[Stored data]
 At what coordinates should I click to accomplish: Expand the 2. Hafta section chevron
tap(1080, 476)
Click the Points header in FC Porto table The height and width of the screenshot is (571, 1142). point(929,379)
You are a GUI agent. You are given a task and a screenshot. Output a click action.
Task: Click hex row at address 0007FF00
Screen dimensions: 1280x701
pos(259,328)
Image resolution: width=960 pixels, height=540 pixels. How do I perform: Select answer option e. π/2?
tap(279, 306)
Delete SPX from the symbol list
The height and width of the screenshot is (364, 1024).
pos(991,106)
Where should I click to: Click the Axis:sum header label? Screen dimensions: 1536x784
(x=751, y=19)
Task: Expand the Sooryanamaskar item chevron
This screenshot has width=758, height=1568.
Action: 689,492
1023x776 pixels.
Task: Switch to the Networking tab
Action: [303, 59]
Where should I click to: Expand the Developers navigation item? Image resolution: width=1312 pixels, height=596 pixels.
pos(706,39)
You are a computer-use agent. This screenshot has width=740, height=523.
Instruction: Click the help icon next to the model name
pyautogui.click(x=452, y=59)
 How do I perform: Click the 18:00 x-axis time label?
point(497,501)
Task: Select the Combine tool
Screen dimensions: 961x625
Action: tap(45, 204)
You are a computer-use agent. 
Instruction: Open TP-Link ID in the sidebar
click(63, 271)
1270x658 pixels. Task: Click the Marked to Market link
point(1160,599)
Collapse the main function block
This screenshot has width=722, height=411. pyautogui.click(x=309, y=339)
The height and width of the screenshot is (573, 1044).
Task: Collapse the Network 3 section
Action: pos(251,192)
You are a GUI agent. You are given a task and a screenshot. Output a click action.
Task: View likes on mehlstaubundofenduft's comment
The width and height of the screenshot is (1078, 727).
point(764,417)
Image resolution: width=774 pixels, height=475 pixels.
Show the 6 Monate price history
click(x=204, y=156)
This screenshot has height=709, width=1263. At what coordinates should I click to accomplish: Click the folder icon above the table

**Assigned task:** Out of the preceding entries, pull every line containing the string "agent".

**Result:**
You are a GUI agent. You are given a task and a screenshot. Output a click action.
You are a computer-use agent. This screenshot has width=740, height=523.
You are a computer-use agent. 
You are a GUI agent. You are given a task and a screenshot. Output a click action.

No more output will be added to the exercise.